United States District Court, Northern District of Indiana
May 16, 2022
1:21-cv-062 (N.D. Ind. May. 16, 2022)

Opinion

1:21-cv-062

05-16-2022

KELLIE W.[1], Plaintiff, v. KILOLO KIJAKAZI[2], Commissioner of Social Security, Defendant.


OPINION AND ORDER

Andrew P. Rodovich United States Magistrate Judge.
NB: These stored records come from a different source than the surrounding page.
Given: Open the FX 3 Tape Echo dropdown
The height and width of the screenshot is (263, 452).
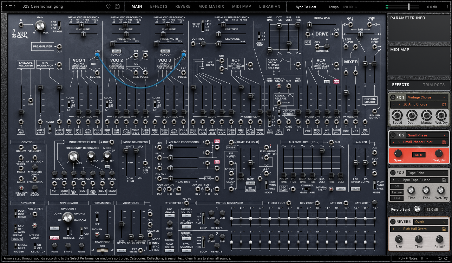Looking at the screenshot, I should pos(427,173).
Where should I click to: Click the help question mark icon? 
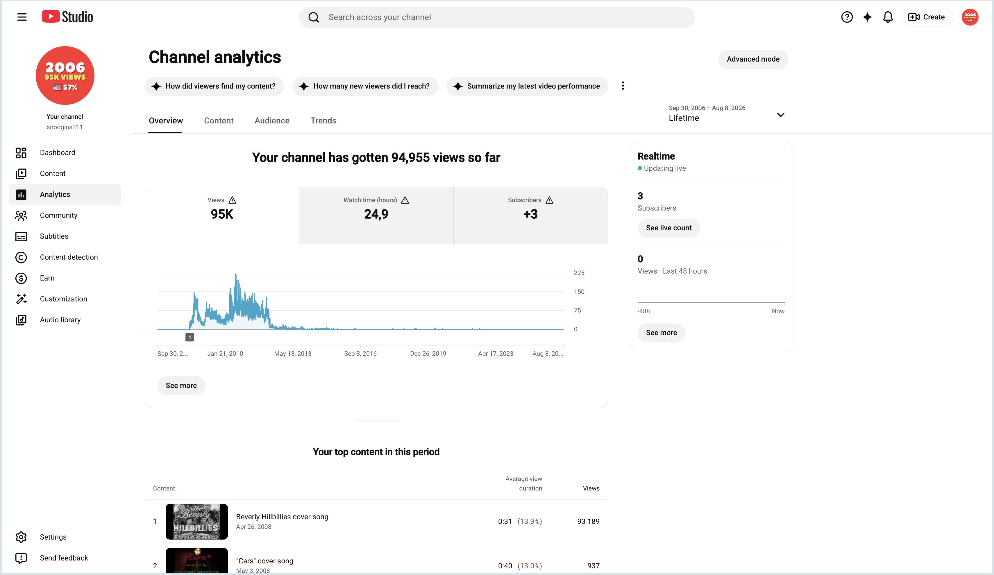(846, 17)
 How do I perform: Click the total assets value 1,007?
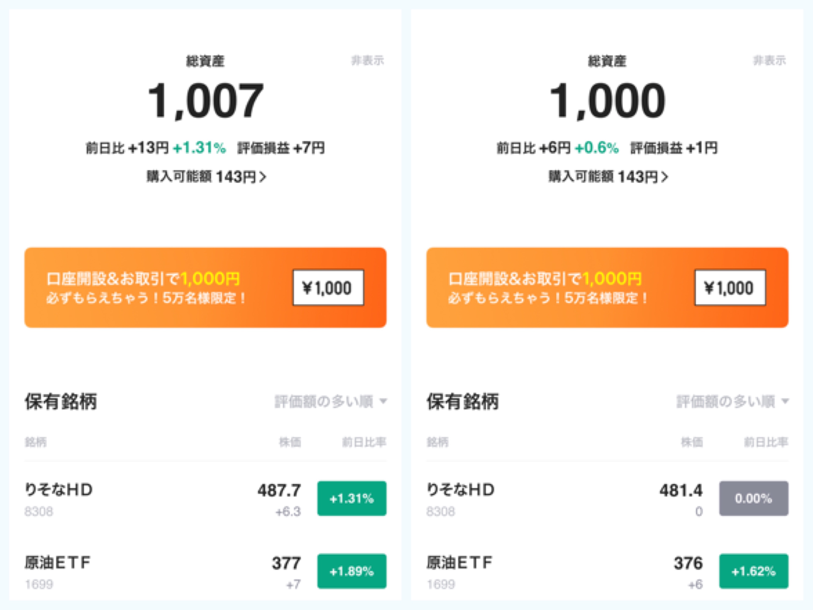click(x=205, y=100)

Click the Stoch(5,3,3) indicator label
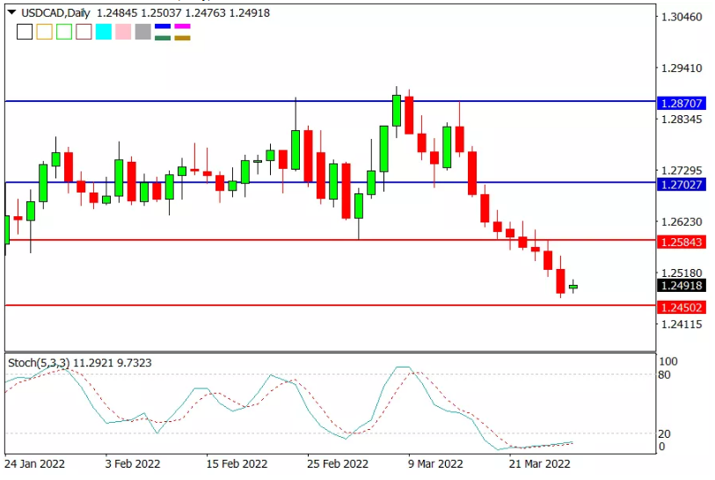39,363
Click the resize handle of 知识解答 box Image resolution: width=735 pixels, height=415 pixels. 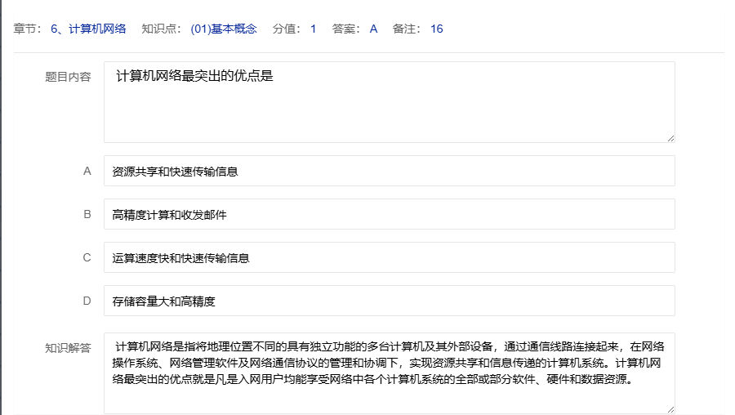point(670,408)
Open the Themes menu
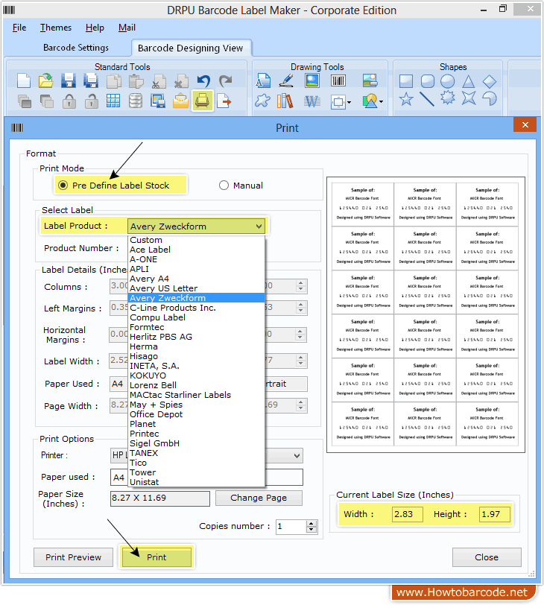This screenshot has height=605, width=544. 56,28
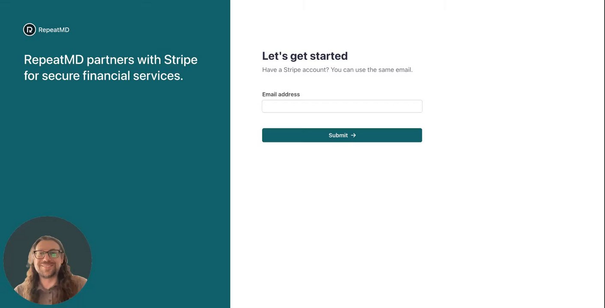
Task: Click the word "partners" in the headline
Action: [x=110, y=59]
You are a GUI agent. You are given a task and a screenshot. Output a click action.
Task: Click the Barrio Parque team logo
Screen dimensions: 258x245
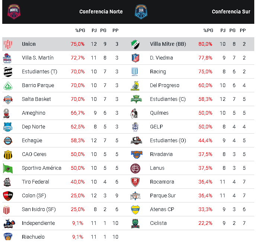[8, 86]

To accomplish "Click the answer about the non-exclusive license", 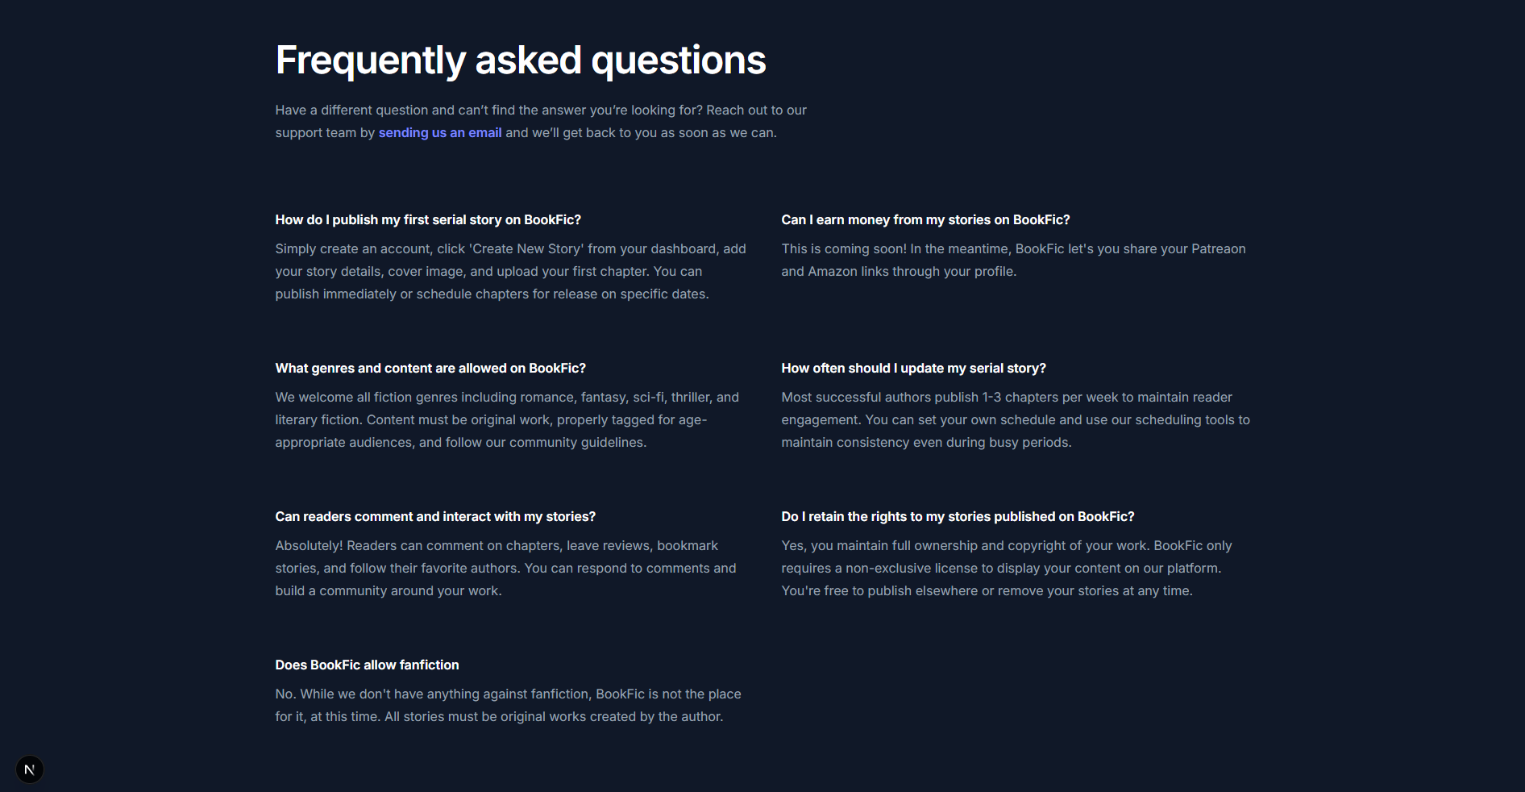I will 1005,569.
This matter is before the court on petition for judicial review of the decision of the Commissioner filed by the plaintiff, Kellie W., on February 10, 2021. For the following reasons, the decision of the Commissioner is AFFIRMED.

Background

The plaintiff, Kellie W., filed applications for Disability Insurance Benefits and Supplemental Security Income, alleging a disability onset date of June 7, 2019. (Tr. 15). The Disability Determination Bureau denied Kellie W.'s applications initially on August 15, 2019, and again upon reconsideration on October 4, 2019. (Tr. 138-39, 156-57). Kellie W. subsequently filed a timely request for a hearing on October 14, 2019. (Tr. 194-95). A hearing was held on August 25, 2020, via telephone, before Administrative Law Judge (ALJ) Terry Miller. (Tr. 34). Vocational Expert (VE) Theresa Kopitzke also appeared at the hearing. (Tr. 34). The ALJ issued an unfavorable decision on September 8, 2020. (Tr. 15-28). The Appeals 1 Council denied review making the ALJ's decision the final decision of the Commissioner. (Tr. 1-6).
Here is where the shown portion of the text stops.